Notice how quickly the curve flattens out for larger s: by s=4 or so, \zeta(s) is already extremely close to 1, because every term past 1/1^s has become tiny. The interesting action all happens in that narrow strip just to the right of s=1.

Worked example: summing ζ(2) numerically

Euler's most celebrated computation is \zeta(2) — the "Basel problem," posed in 1650 and unsolved for 85 years until Euler cracked it in 1735:

\zeta(2) = \sum_{n=1}^{\infty}\frac{1}{n^2} = 1 + \frac14 + \frac19 + \frac{1}{16} + \cdots = \frac{\pi^2}{6}.

You can check this is at least plausible by adding up a handful of terms by hand and comparing with \pi^2/6 \approx 1.644934:

function partialZeta(s: number, terms: number): number { let sum = 0; for (let n = 1; n <= terms; n++) { sum += 1 / Math.pow(n, s); } return sum; } console.log("after 5 terms: ", partialZeta(2, 5)); console.log("after 50 terms:", partialZeta(2, 50)); console.log("after 5000 terms:", partialZeta(2, 5000)); console.log("π²/6 =", (Math.PI * Math.PI) / 6);

The partial sums creep up on \pi^2/6 from below, getting closer with every extra term but converging fairly slowly (each new term only shaves off roughly 1/n of the remaining gap) — a hint that squeezing an exact closed form like \pi^2/6 out of that sum took real cleverness, not just patient addition.

Euler found the general pattern for every even integer, so for example \zeta(4) = \pi^4/90 and \zeta(6) = \pi^6/945. That \pi — the circle constant — appears at all in a sum built purely from reciprocal whole-number powers is one of mathematics' great surprises, and a first hint that \zeta reaches into territory far beyond the integers it's built from.

Worked example: fast convergence vs. no convergence at all

Compare two cases side by side to see just how sharp the boundary at s=1 really is.

Large s, say s=10: the very first term is 1/1^{10}=1, and the next is 1/2^{10} = 1/1024 \approx 0.000977 — already three orders of magnitude smaller. By the third term, 1/3^{10} \approx 0.0000169, the running total has essentially stopped moving. \zeta(10) \approx 1.000994575\ldots, and you'd need only a handful of terms to nail every digit shown.

At s=1: the terms are 1, \tfrac12, \tfrac13, \tfrac14, \ldots — individually shrinking to zero, which makes it *feel* like it should converge. But group them in doubling blocks:

1 + \underbrace{\tfrac12}_{\ge \tfrac12} + \underbrace{\tfrac13+\tfrac14}_{\ge \tfrac12} + \underbrace{\tfrac15+\cdots+\tfrac18}_{\ge \tfrac12} + \cdots

Every bracket adds at least \tfrac12, and there are infinitely many brackets, so the running total sails past every finite number. The harmonic series diverges — slowly (it takes about e^{100} terms to pass 100!), but it never, ever settles down.

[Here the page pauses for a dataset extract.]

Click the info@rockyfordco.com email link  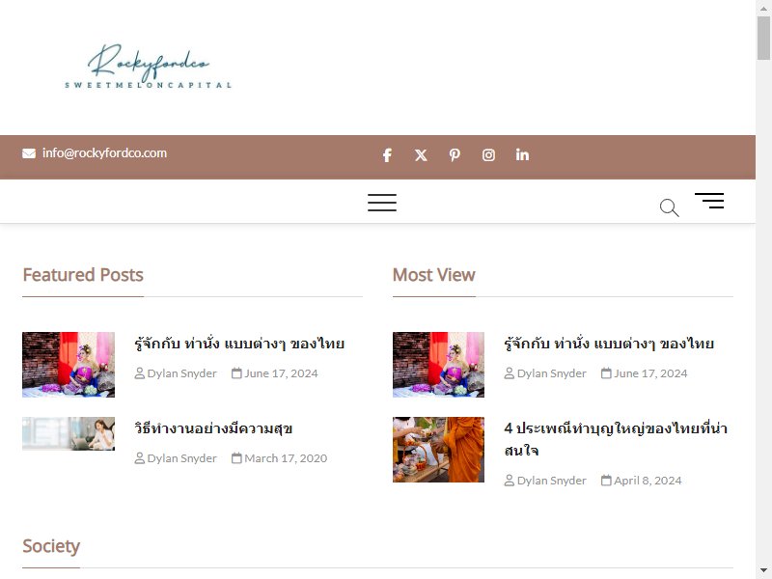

It is tempting to plug s=1 straight into the formula and expect some answer, however large. Resist that urge: \zeta(1) = 1 + \tfrac12 + \tfrac13 + \tfrac14 + \cdots is the harmonic series, and it does not converge to any finite value at all — it diverges to infinity. This isn't a computational inconvenience to be patched over; it is a genuine boundary. Every neighbouring value \zeta(1.1), \zeta(1.01), \zeta(1.001) is finite (just larger and larger), so the function has a real, unavoidable pole exactly at s=1.

This single bad point turns out to matter enormously. When the prime number theorem is finally proved using \zeta, the whole argument hinges on carefully controlling exactly what happens near this one troublesome pole at s=1 — the one place the defining sum refuses to make sense.

The "Basel problem" — find the exact value of 1 + \tfrac14+\tfrac19+\tfrac1{16}+\cdots — was posed by Pietro Mengoli in 1650 and defeated some of the best mathematicians in Europe for the better part of a century, including several members of the formidable Bernoulli family, working in Euler's own home city of Basel (hence the name). Jacob Bernoulli himself published a plea: if anyone could find the sum, he would be exceedingly grateful.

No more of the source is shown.